Heroin is usually a mixture of diacetylmorphine, the active ingredient that produces the drug effects, and a variety of filler ingredients.
Heroin is usually a mixture of diacetylmorphine, the active ingredient that produces the drug effects, and a variety of filler ingredients. Some of these fillers are other opiates, and share some of the psychoactive effects of heroin, whereas others are simply powders that share the appearance of the form of heroin they are cut with. And in some cases, the add-ins are toxins that can cause deadly side effects.
Heroin, which comes from the sap of the opium poppy plant, is an addictive street drug made from morphine. It comes in many forms, colors, textures and cuts, and the most popular type of heroin can vary by region.
Heroin is typically sold as a white or brownish powder that is “cut” with sugars, starch, powdered milk, or quinine. Pure heroin is a white powder with a bitter taste that predominantly originates in South America and, to a lesser extent, from Southeast Asia, and dominates U.S. markets east of the Mississippi River.

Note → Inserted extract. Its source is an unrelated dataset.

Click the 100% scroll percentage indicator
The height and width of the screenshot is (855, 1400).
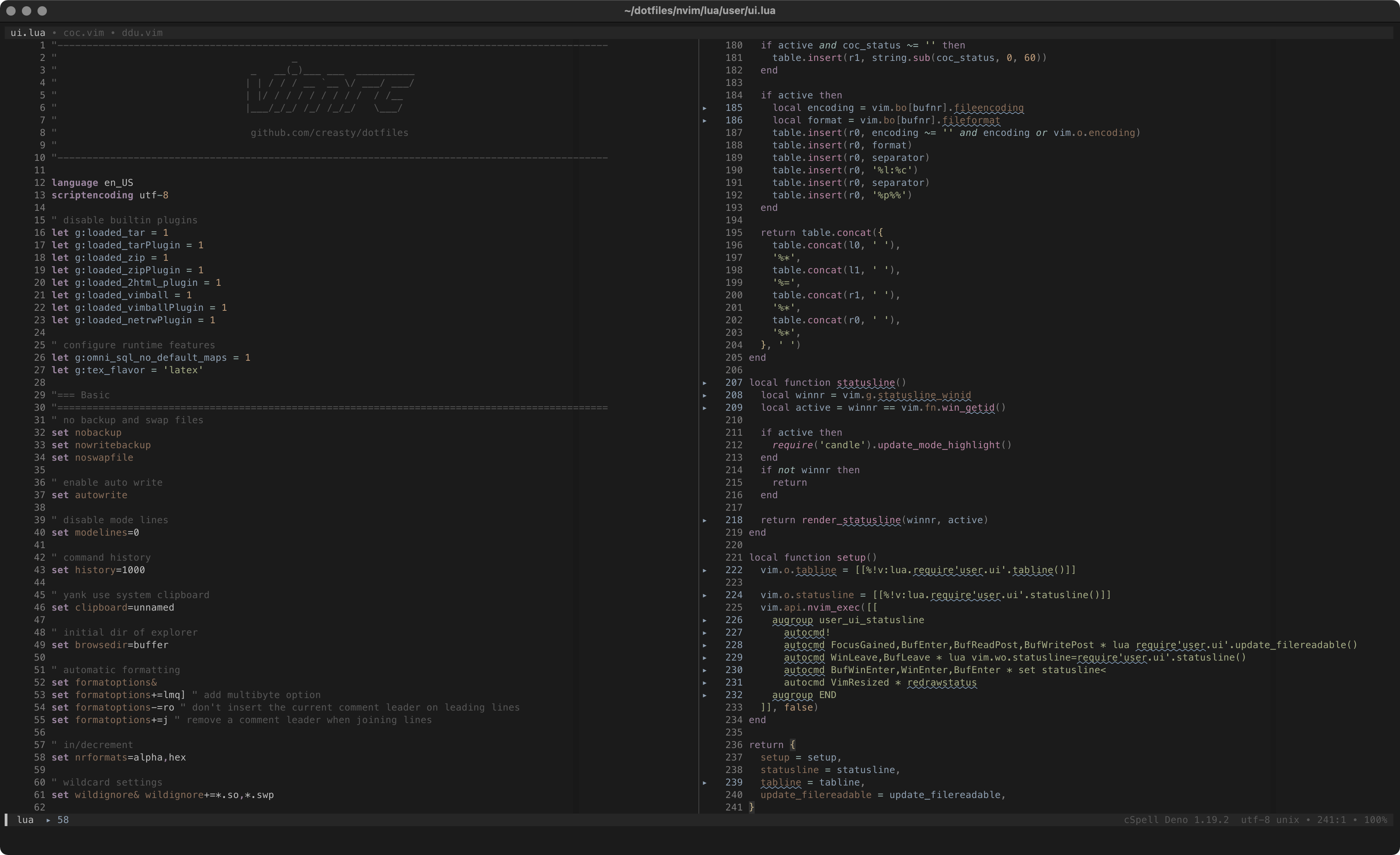pos(1375,820)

Its a drug made from morphine, which is extracted from the opium poppy. Opium has been around for many hundreds of years and was originally used to treat pain, sleeplessness and diarrhoea. When morphine is made into this drugs to be used as a medicine, it’s called diamorphine, and is stronger than morphine or opium. Like many drugs made from opium (called opiates), it is a very strong painkiller. ‘Street’ heroin sold as ‘brown’ is sometimes now used by clubbers as a chill out drug after a big night out.
As people use this drugs over time, the pleasurable short-term effects become overshadowed by numerous unwanted side effects of the substance. Frequently, this occurs because the body adapts to this drugs in the system and takes action to counterbalance the effects. The side effects of heroin use include:
Nausea and vomiting.
Miotic or constricted pupils.
Lower than normal body temperature.
Slowed heart rate.
Cyanotic (bluish) hands, feet, lips, etc.
The risk of death from overdose is a concern for people using this drugs in the short or long term because dosing is impossible to measure due to difference in purity. Essentially, it’s never a safe time to use it–first time users overdose; veteran users overdose.
Many of the complications and side effects are compounded by using other substances with this drugs, especially others that depress the body like alcohol or sedatives. The combined effects can lead to dangerously slow breathing, lack of oxygen to the brain, heart problems, coma, and death.